So most of us have taken off the winter tires. To your dismay your tire man said your summers are “worn out” and you bought four new ones for your trusty steed. Hopefully you agreed to a wheel alignment to go with the new set of rubber. Hopefully your wheel alignment technician did not leave out a critical step.
There is a new procedure in wheel alignment for many newer vehicles. If your vehicle has some type of computer aided stability control system it probably has a steering angle sensor. The last required step of your wheel alignment procedure could be a “steering angle sensor reset.”
Prior to these steering angle sensors, the last step of the wheel alignment procedure was to centre the steering wheel. All steering wheels have a symmetric design and that little finishing touch of a superior wheel alignment job results in a steering wheel that sits symmetrically in your hands as you go straight down the road.
How do you know if your steering angle sensor was reset? Well ….. you don’t. You may end up with an ESP, VDC, or wiggly vehicle diagram light stuck on after work was done or you may not. You may end up with a vehicle that does not respond as it should.
The steering angle sensor is mounted on your steering wheel shaft. It is usually just above the gas pedal and brake on the steering shaft. It is an electronic device that indicates the position of the steering wheel. This sensor provides an input to some of the onboard computerized control systems with names like ESC (Electronic Stability Control), EPS (Electronic Power Steering), AS (Active Steering), VRS (Variable Rate Steering) and the list goes on.
Suffice to say this steering angle input is used to electroncally anticipate what the driver is trying to tell the vehicle to do, steering wise, and these fancy acronym systems are determining how they should react to this input.
The reset part of the procedure has to insure some basic inputs are true. When a perfectly aligned vehicle is travelling straight down a level road the position of the steering angle sensor should be zero. If it is not, it needs to be reset. As usual the reset procedure varies with different vehicles.

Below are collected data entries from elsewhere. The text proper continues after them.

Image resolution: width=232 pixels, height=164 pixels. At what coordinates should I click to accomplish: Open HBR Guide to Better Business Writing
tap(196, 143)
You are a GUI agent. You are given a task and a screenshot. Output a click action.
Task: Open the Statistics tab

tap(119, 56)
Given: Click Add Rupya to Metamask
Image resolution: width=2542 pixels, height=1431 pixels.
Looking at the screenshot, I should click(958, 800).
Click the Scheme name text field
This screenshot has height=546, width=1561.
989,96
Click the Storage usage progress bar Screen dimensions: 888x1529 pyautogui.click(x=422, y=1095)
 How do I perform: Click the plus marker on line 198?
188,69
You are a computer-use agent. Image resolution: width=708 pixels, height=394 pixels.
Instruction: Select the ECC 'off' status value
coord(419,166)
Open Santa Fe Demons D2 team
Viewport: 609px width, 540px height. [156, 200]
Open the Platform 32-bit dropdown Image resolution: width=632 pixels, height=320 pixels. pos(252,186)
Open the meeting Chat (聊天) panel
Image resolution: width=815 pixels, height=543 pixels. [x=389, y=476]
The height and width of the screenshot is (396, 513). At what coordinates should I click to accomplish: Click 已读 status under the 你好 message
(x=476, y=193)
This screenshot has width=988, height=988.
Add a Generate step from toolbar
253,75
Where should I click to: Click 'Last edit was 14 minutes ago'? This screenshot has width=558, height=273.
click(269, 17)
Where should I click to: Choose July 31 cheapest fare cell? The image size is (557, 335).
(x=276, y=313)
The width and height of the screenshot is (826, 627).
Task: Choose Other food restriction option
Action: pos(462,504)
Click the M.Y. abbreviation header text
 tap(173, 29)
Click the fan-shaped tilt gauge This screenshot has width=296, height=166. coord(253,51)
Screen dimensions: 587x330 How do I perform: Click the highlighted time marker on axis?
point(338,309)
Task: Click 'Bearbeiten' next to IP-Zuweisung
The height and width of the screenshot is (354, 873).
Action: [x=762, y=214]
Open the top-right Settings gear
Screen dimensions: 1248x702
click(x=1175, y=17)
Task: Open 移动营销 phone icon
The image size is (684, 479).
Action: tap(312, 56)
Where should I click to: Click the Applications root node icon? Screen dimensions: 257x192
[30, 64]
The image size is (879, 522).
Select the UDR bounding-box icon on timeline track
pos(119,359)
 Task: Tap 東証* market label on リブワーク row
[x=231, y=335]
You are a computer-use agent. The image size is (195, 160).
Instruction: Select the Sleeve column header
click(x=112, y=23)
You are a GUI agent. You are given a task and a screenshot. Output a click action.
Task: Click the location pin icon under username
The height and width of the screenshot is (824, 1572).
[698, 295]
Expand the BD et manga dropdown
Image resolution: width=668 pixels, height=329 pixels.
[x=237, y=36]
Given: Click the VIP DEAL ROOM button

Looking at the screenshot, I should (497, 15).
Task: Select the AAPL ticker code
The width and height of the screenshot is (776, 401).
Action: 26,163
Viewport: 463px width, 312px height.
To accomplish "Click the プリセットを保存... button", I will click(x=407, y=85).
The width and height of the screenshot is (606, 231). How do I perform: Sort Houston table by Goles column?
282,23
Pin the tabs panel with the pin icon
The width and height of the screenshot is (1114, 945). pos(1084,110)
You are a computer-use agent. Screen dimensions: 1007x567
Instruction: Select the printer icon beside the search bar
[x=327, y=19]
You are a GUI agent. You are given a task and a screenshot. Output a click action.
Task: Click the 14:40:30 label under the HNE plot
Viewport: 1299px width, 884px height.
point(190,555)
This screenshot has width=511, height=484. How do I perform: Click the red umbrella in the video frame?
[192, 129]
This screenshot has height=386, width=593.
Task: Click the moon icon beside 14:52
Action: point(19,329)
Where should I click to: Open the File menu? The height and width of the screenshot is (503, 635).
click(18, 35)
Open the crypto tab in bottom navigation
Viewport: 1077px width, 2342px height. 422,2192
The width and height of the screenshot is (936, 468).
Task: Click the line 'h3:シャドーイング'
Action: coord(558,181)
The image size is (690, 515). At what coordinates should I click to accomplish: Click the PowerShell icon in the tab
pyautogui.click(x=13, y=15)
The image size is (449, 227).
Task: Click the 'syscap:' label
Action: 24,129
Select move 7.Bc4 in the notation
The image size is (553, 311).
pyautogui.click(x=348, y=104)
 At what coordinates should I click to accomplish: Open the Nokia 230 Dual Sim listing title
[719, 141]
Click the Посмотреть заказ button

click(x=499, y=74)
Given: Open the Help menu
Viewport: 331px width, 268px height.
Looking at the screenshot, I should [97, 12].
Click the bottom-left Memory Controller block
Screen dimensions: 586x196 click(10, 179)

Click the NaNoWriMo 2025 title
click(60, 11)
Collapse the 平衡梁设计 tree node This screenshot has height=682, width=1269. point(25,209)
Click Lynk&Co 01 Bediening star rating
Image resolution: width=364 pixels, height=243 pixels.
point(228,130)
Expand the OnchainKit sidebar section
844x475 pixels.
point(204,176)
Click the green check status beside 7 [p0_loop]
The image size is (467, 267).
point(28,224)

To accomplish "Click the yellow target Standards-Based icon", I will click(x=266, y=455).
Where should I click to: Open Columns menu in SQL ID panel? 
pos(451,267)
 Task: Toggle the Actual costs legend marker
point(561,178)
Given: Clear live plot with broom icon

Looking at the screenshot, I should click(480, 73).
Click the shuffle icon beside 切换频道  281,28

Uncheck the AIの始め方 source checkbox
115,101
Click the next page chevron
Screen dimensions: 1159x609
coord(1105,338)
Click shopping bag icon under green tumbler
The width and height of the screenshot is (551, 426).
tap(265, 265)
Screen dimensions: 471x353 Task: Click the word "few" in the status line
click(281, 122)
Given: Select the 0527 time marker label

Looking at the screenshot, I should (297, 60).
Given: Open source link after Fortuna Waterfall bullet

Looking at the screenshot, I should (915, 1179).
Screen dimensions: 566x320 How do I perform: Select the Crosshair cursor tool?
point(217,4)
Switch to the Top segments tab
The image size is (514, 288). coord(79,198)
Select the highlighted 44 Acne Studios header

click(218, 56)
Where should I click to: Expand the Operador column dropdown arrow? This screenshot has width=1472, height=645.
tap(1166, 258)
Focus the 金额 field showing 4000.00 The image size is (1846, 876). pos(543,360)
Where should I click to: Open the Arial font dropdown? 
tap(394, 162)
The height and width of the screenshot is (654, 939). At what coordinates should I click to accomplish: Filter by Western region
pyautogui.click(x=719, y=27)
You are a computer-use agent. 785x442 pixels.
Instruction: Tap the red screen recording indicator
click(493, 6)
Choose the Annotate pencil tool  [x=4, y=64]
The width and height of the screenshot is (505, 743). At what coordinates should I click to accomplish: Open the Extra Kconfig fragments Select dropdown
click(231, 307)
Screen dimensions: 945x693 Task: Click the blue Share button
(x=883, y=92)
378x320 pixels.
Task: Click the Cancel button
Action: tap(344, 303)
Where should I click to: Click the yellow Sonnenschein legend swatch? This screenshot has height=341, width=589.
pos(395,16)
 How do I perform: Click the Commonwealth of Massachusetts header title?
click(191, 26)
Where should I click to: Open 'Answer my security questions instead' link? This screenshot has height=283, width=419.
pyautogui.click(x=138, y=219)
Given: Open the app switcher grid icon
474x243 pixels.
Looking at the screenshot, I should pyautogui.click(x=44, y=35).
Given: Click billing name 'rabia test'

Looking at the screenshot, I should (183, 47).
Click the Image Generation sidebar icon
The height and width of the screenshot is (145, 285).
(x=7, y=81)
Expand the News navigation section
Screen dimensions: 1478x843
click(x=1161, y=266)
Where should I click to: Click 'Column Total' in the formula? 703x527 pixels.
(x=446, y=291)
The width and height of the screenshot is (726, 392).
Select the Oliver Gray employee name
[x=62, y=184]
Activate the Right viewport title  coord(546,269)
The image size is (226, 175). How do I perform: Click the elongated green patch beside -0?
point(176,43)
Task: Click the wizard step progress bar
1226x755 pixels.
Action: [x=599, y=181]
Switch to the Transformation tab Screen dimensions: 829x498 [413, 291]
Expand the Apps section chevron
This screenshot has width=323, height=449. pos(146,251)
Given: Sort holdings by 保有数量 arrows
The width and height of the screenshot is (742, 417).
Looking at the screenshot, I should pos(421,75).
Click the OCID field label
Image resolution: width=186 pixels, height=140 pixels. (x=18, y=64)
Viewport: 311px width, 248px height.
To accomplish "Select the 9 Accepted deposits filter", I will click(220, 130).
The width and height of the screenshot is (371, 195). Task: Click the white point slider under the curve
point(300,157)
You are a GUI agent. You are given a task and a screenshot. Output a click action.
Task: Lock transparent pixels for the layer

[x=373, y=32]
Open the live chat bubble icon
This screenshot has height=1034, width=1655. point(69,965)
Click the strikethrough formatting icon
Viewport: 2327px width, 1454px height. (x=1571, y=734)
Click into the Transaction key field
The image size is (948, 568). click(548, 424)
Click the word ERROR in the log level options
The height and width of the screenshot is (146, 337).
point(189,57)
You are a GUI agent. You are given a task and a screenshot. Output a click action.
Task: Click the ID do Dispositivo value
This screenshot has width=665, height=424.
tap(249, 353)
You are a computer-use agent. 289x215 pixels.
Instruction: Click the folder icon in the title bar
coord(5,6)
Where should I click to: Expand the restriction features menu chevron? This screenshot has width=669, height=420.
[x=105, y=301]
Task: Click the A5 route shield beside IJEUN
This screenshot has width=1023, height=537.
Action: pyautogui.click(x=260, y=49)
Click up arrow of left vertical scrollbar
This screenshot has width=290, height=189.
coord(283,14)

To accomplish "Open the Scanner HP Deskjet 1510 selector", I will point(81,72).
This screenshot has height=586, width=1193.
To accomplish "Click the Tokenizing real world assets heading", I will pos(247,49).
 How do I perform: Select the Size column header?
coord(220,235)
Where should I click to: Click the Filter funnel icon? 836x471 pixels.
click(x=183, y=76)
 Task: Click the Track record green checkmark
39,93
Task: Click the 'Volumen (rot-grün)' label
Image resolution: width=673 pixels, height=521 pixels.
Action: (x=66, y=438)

Some alignment machines have built in systems to guide the technician through the proper procedure. Some only give the manufacturers written procedure but not the computer interface to do the job.
When it is time for a wheel alignment make sure you are getting the whole job. Steering angle reset is a necessary step with many newer vehicles.
Trail’s Ron Nutini is a licensed automotive technician and graduate of mechanical engineering from UBC.